We previously showed that the calcium-binding protein S100A4 is overexpressed during the progression of prostate cancer (CaP) in humans and in the TRAMP (transgenic adenocarcinoma of the mouse prostate) mouse model. We tested a hypothesis that the S100A4 gene plays a role in the invasiveness of human CaP and may be associated with its metastatic spread. We observed that siRNA-mediated suppression of the S100A4 gene significantly reduced the proliferative and invasive capability of the highly invasive CaP cells PC-3. We evaluated the mechanism through which the S100A4 gene controls invasiveness of cells by using a macroarray containing 96 well characterized metastatic genes. We found that matrix metalloproteinase 9 (MMP-9) and its tissue inhibitor (TIMP-1) were highly responsive to S100A4 gene suppression. Furthermore, S100A4 suppression significantly reduced the expression and proteolytic activity of MMP-9. By employing an MMP-9-promoter reporter, we observed a significant reduction in the transcriptional activation of the MMP-9 gene in S100A4-siRNA-transfected cells. Cells overexpressing the S100A4 gene (when transfected with pcDNA3.1-S100A4 plasmid) also significantly expressed MMP-9 and TIMP-1 genes with increased proteolytic activity of MMP-9 concomitant to increased transcriptional activation of the MMP-9 gene.
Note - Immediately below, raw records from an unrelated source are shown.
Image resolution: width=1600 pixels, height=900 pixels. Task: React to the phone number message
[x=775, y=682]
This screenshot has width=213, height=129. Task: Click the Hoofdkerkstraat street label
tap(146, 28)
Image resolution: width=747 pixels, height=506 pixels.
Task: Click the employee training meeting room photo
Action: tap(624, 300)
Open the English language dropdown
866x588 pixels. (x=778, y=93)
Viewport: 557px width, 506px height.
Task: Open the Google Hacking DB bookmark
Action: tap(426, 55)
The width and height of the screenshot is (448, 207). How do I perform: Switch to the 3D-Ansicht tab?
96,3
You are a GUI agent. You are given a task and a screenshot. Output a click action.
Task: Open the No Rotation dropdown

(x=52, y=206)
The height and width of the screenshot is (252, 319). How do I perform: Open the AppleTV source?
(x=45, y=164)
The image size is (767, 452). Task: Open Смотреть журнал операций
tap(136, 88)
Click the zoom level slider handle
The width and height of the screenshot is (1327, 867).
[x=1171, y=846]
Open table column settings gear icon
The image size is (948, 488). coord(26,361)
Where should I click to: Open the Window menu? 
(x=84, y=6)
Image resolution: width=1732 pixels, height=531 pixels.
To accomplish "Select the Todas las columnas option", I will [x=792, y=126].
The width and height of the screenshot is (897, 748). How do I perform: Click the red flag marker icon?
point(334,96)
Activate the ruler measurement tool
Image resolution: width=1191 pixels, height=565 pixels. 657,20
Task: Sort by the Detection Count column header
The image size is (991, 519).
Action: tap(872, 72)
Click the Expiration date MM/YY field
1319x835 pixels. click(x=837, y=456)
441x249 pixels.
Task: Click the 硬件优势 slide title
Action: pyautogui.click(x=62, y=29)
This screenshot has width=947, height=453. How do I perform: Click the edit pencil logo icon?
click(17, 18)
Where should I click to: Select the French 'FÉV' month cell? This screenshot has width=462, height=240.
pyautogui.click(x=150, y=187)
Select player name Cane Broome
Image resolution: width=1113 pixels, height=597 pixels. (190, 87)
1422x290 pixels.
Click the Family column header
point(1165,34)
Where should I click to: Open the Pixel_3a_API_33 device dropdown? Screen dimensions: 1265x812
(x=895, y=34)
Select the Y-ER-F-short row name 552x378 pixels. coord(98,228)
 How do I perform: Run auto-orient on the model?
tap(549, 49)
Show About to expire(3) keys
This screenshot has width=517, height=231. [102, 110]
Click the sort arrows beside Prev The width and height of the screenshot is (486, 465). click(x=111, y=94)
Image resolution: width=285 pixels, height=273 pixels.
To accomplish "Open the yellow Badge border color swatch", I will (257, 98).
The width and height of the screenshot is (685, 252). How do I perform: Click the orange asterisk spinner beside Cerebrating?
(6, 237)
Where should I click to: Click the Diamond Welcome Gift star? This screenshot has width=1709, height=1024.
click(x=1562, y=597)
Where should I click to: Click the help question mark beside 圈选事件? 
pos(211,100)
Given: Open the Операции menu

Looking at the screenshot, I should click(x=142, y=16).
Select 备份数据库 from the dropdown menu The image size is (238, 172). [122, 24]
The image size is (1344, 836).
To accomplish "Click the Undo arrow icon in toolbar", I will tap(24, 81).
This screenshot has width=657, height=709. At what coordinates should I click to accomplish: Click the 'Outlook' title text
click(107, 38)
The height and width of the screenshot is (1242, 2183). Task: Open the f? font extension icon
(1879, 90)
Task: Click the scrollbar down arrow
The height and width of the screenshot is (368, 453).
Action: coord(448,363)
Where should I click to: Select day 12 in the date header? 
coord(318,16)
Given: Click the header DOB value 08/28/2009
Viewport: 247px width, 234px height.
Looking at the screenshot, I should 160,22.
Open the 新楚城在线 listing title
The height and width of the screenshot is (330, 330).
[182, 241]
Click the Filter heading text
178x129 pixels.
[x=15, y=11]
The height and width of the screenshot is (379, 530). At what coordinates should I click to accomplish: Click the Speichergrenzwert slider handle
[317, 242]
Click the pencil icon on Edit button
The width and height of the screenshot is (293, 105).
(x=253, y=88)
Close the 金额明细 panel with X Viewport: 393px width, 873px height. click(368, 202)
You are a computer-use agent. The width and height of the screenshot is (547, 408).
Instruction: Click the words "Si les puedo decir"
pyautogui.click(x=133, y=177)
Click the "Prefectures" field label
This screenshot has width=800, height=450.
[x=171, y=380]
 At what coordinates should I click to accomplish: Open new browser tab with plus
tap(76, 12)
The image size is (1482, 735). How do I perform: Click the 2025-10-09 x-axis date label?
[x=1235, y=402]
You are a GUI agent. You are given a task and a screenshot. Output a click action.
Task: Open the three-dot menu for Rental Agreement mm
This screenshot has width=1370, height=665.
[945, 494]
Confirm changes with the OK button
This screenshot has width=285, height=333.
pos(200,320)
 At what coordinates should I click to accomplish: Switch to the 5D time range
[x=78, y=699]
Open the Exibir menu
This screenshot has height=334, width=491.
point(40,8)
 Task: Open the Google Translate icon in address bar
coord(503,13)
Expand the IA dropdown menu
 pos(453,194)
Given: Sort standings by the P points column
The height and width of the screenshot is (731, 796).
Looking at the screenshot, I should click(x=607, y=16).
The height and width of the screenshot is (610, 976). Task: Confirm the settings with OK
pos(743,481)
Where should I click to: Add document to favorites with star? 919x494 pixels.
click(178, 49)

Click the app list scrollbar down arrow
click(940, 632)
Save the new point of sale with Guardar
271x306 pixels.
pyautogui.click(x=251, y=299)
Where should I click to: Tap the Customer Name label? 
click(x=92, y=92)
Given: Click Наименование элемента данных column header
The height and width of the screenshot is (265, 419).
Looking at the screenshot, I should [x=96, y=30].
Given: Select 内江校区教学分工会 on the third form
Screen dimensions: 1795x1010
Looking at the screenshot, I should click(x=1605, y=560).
S100A4-siRNA-transfected cells exhibited a reduced rate of tumor growth under in vivo conditions. Our data demonstrate that the S100A4 gene controls the invasive potential of human CaP cells through regulation of MMP-9 and that this association may contribute to metastasis of CaP cells. We suggest that S100A4 could be used as a biomarker for CaP progression and a novel therapeutic or chemopreventive target for human CaP treatment.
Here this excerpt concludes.